Black History Month (BHM) beginning February 1st is an annual observance originating in the United States, where it is also known as African-American History Month and has received official recognition from governments in the United States and Canada, and more recently has been observed in Ireland, and the United Kingdom. The month is celebrated for the achievements by African Americans and is a time for recognizing their central role in U.S. history.
- Thurgood Marshall – The jurist was the first African-American appointed to the Supreme Court. We recognize Thurgood Marshall every year on National Maryland Day.
- George Washington Carver – As a man of science, Carver developed over 300 products from peanuts. Celebrate George Washington Carver and his contributions to the peanut industry on National Peanut Day.
- Shirley Chisholm – In 1968, New York’s 12th congressional district elected Chisholm as the first Black woman in Congress.

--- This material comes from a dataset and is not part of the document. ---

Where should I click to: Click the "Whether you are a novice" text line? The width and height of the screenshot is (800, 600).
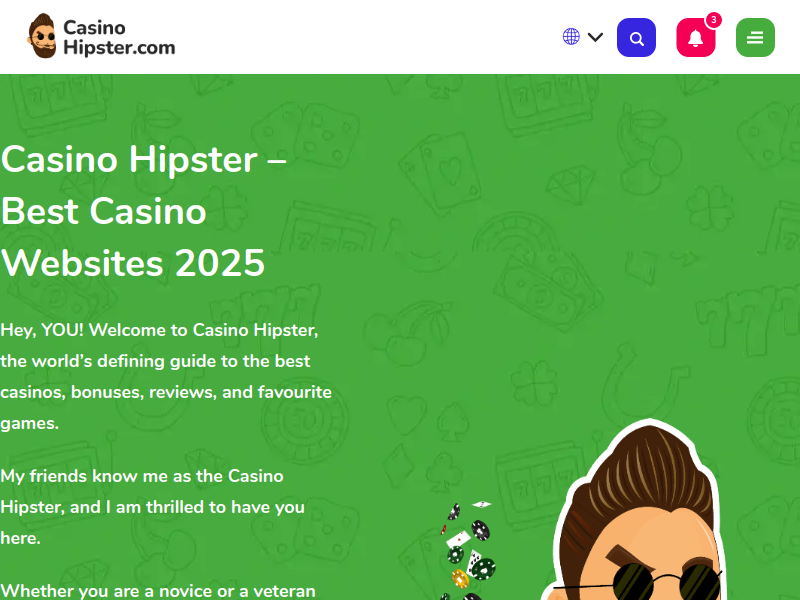pyautogui.click(x=158, y=590)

She served seven terms in the U.S. House of Representatives.
- Rosa Parks – The Civil Rights advocate helped initiate the Civil Rights Movement by refusing to give up her seat on a bus in Montgomery, Alabama. Celebrate Rosa Park on Rosa Parks Day and learn more about her contributions to the Civil Rights Movement.
- Louis Armstrong – As a talented musician and performer, Armstrong became a pioneer in jazz. Satchmo Summerfest honors his contributions to music for a week each year in August.

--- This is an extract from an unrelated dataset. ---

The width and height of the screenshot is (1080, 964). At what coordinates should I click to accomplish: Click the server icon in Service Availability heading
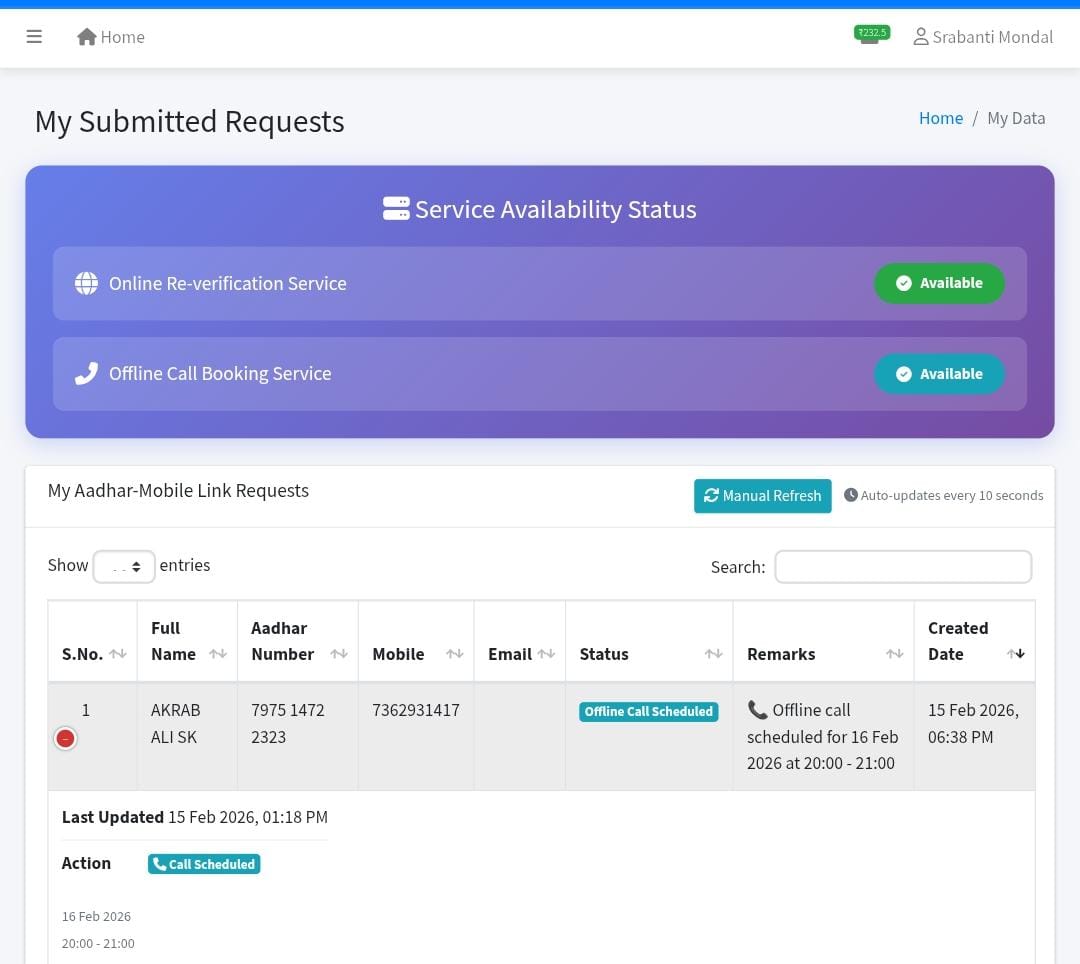(x=396, y=209)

- Colin Powell – The 4-star General became Secretary of State. Colin Powell dedicated the Buffalo Soldier Monument at Fort Leavenworth, Kansas, establishing the first Buffalo Soldiers Day.
- Barack Obama – Americans elected Obama as the first Black President of the United States in 2009. He served two terms.
What can you do to prepare for Black History Month?
Learn more about African-American history by reading a few books, from the Native Son by Richard Wright to The Invisible Man by Ralph Ellison – two good examples. Explore online to discover the origins of Black History Month, its theme and a few photo galleries. Participate in upcoming discussions that take place throughout February. If you have young people in your life who aren’t familiar with the observance, sit down with them and explore together, National Geographic Kids, Black History Month, which gives a straightforward understanding of how BHM started.
No mater how you celebrate BHM, it’s a time to honor and respect all African-Americans for their contributions to the United States.